CB Richard Ellis Group Inc., Orange County’s largest commercial brokerage and property manager, is getting bigger.
The Los Angeles-based company said earlier this month it plans to buy Dallas-based Trammell Crow Co. for about $2.2 billion, including assumption of debt. The deal is set to close by early 2007, pending federal and shareholder approval.
The combined company is set to have about 21,000 workers and yearly revenue of nearly $4.4 billion. Locally, CB will have about 120 property management employees and 130 brokers after the buy closes.
The deal adds to CB’s already sizable presence here. The company’s Newport Beach office has held the No. 1 spot among county brokerages in recent years, according to the Business Journal’s annual list. Its Anaheim office usually isn’t far behind.
Together the offices worked on about $3 billion worth of sales and lease transactions last year.
Trammell Crow’s Irvine office was No. 13 in this year’s ranking of local brokerages, doing $673 million of transactions.
On the property management side, CB’s Newport Beach office held the top spot last year. Trammell Crow was No. 3.
Together, they manage about 50 million square feet of space in the county, about 23 million square feet more than the next biggest property manager, The Irvine Company.
“The best part about the deal is that it’s being done for strategic reasons” and not just to add business, said Sherry Bower, senior managing director for CB’s OC operations.
Trammell Crow has “a very high-quality brand,” she said. “People here have received the news well.”
Details about how the local offices will be integrated still are several months away.
One offering that Trammell Crow has that CB doesn’t is a development division. Locally, the company hasn’t built too much as of late. It backed out of a deal to build condos in Irvine earlier this year. Past projects include the Arena Corporate Center in Anaheim and Lake Forest’s Pacific Vista.
The development and investment business of Trammell Crow will be run independently once the acquisition is done, the companies said.
Competitors are waiting to see what the acquisition will mean for them locally.
Over time, “I suspect that Orange County developers, investors, property managers, lenders and appraisers will see fewer opportunities come their way from CBRE, because they will become a predominant participant in each real estate category themselves,” said Bill Lee, founder of brokerage Lee & Associates Commercial Real Estate Services Inc.
Birtcher in Oregon
Irvine-based Birtcher Development & Investments LLC, the company behind some of OC’s more distinctive office buildings, is building another,in Oregon.
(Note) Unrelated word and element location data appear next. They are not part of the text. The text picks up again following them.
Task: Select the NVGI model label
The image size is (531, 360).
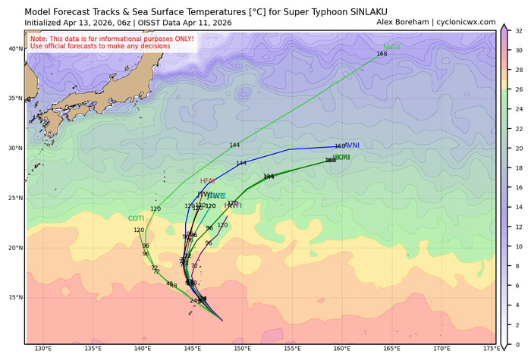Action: pyautogui.click(x=392, y=47)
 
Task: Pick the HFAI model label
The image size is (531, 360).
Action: pyautogui.click(x=208, y=181)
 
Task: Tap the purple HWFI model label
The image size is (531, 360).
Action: pyautogui.click(x=233, y=205)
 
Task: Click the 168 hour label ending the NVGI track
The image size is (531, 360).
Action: pyautogui.click(x=382, y=54)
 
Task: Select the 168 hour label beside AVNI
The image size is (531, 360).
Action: pyautogui.click(x=339, y=146)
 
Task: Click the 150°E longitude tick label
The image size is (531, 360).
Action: pyautogui.click(x=243, y=349)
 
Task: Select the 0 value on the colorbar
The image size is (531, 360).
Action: pyautogui.click(x=514, y=345)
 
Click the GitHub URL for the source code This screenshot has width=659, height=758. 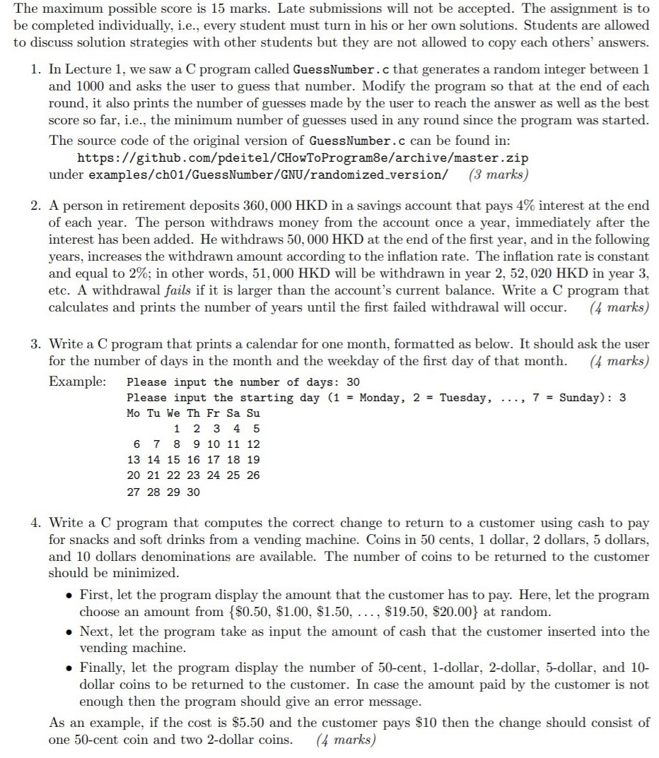point(302,157)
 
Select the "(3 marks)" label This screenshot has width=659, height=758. point(498,174)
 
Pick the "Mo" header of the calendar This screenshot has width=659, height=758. point(133,413)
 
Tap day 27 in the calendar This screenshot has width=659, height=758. point(133,492)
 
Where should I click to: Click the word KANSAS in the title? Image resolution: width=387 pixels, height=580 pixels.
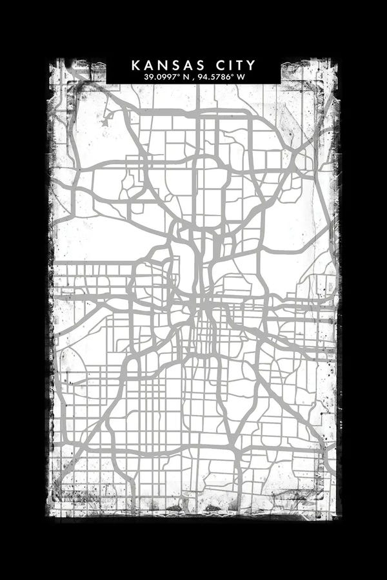167,65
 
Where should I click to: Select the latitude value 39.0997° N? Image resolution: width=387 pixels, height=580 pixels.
169,77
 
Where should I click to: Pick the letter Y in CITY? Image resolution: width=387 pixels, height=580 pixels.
251,65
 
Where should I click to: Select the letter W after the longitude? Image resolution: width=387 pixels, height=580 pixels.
241,77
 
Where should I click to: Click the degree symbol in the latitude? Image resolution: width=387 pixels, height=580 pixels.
181,75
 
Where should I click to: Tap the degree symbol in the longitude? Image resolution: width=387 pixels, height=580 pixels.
233,75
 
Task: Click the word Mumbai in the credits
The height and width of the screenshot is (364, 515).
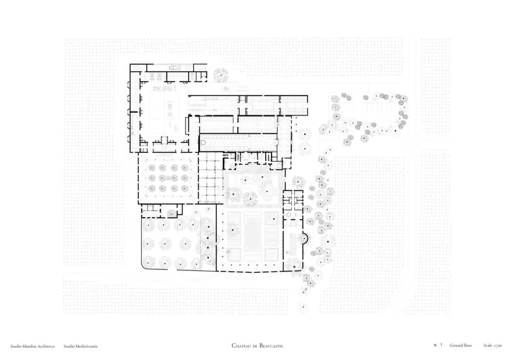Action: click(30, 346)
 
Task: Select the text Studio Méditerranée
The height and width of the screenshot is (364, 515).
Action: click(80, 346)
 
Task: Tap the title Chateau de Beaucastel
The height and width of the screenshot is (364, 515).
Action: click(258, 345)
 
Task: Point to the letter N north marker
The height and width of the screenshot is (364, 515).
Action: click(435, 345)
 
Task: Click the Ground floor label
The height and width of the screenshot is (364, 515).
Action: click(461, 345)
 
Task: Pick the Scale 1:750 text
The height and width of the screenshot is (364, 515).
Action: click(493, 345)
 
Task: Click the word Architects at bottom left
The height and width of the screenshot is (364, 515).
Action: click(46, 346)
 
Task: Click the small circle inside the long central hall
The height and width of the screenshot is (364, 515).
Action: click(203, 143)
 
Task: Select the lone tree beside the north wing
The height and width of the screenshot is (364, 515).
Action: click(221, 75)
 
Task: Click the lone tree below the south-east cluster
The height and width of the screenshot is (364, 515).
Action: click(303, 308)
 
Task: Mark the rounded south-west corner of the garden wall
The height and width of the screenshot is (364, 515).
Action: click(143, 265)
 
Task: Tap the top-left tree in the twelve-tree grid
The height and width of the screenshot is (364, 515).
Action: click(152, 168)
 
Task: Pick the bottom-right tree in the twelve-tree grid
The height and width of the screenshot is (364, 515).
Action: click(184, 189)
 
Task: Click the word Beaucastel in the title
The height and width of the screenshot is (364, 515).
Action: click(271, 345)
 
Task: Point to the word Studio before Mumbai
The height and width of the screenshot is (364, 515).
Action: click(16, 346)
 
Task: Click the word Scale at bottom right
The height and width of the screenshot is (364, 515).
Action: click(488, 345)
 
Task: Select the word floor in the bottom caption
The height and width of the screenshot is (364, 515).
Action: click(467, 345)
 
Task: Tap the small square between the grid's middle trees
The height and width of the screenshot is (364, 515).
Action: click(168, 178)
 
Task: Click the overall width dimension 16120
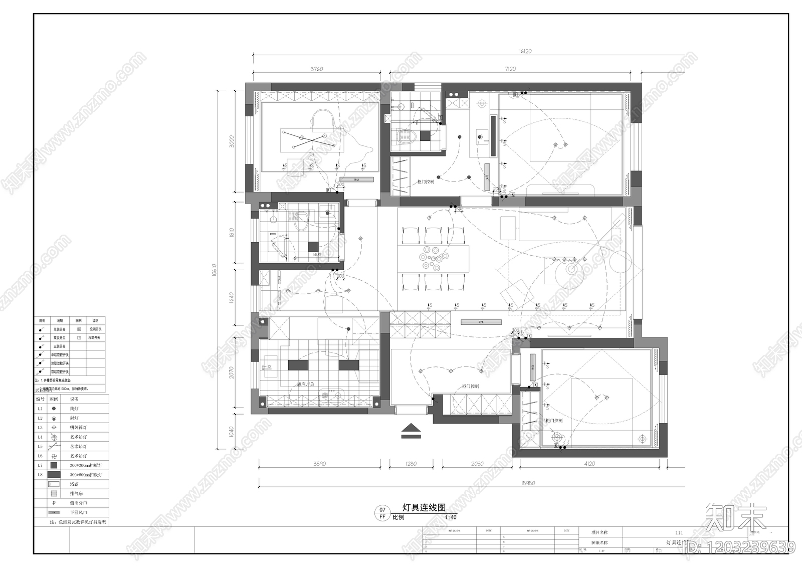525,51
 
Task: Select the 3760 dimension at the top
317,69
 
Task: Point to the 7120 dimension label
510,69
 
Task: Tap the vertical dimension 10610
214,271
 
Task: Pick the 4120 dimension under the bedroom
589,464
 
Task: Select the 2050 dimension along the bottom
477,464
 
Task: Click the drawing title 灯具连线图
424,507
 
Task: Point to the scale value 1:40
450,517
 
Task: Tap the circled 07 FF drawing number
382,513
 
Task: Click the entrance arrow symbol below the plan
411,431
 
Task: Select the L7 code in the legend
40,465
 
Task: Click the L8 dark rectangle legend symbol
54,475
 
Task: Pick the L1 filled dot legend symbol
54,409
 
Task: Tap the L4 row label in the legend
40,437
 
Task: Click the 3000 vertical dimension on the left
232,141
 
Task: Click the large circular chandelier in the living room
571,269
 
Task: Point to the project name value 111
679,532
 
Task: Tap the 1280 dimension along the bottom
411,464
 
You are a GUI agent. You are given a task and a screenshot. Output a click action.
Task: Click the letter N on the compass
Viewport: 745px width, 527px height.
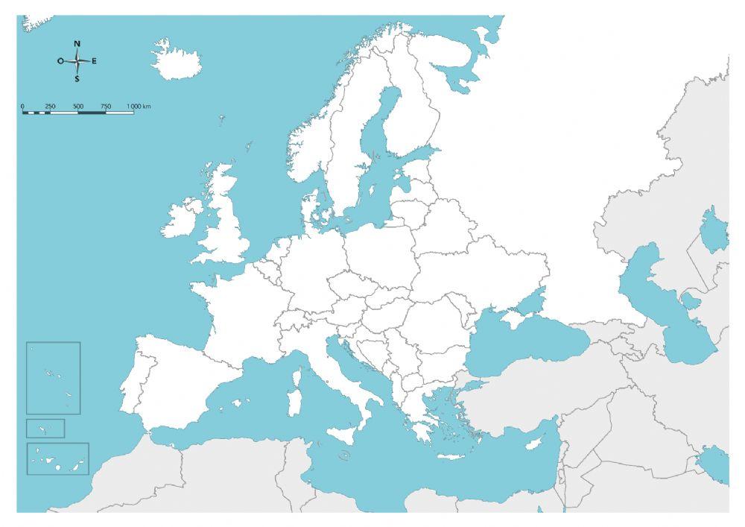(x=77, y=43)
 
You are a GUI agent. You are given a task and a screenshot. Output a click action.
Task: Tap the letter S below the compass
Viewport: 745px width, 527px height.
(x=77, y=78)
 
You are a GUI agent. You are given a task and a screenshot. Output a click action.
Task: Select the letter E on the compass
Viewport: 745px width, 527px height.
(x=94, y=61)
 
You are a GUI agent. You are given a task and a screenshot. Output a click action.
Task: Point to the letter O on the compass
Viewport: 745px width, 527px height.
(x=60, y=61)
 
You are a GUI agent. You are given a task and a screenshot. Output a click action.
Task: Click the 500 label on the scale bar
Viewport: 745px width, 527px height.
(x=78, y=107)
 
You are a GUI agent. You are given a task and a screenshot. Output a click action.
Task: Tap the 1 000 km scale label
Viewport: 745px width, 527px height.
(x=139, y=107)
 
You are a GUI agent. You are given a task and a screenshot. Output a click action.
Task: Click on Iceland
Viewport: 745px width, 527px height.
(x=176, y=59)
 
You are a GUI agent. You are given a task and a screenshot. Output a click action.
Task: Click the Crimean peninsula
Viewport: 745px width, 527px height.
(x=514, y=318)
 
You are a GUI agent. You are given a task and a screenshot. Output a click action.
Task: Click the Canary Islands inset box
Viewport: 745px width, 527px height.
(x=58, y=458)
The company recently announced plans to build a 98,796-square-foot office project in Tualatin, a suburban town about 10 miles from Portland.
The four-story property is tentatively named the Birtcher Tualatin 99 Building. It’s pegged to cost about $22 million to build. Birtcher closed on the land last month. Construction should begin in March and is expected to be done in early 2008.
CT Realty Corp. of Newport Beach is getting into the condominium business.
The development and investment company, led by Robert Campbell, a veteran of the OC commercial real estate scene, has entered a venture to build a $30 million condo project in Long Beach.
The development is called Pacifica at the Promenade, a 62-home project at 200 E. Broadway Ave. in Long Beach, a few minutes from the ocean. Along with the homes, which start in the low $400,000s, the project includes 5,161 square feet of shops.
It’s the first ground-up condo project that 12-year-old CT Realty has undertaken. The company has emphasized offices, industrial complexes, apartments and self-storage facilities.
CT Realty partnered with Lennar Corp.’s Orange Coast homebuilding division and Argosy Investors LLC, made up of principals of Irvine-based builder Snyder Langston, to develop the project.
The partnership is known as Lennar Long Beach Promenade Partners LLC.
A unit of Snyder Langston is building the condos, which broke ground in May. Homes are projected to open in January, with six floor plans ranging from 708 square feet to 2,276 square feet.
SunCal Nabs Teteak
Randy Teteak, former president of Irvine-based land brokerage O’Donnell/Atkins, has a new gig.
The job shouldn’t be too hard for the retired Marine to pick up. Teteak, who joined O’Donnell/Atkins in 2002, will be working for his old company’s biggest customer.
Teteak is joining the land disposition group of Irvine-based SunCal Cos., a developer of masterplanned communities. A formal title still is in the works, Teteak said. He’ll be working with builders and managing relations with brokerages.
SunCal and O’Donnell/Atkins are frequent partners. They worked together for SunCal’s purchase of San Clemente’s 250-acre Marblehead Coastal property.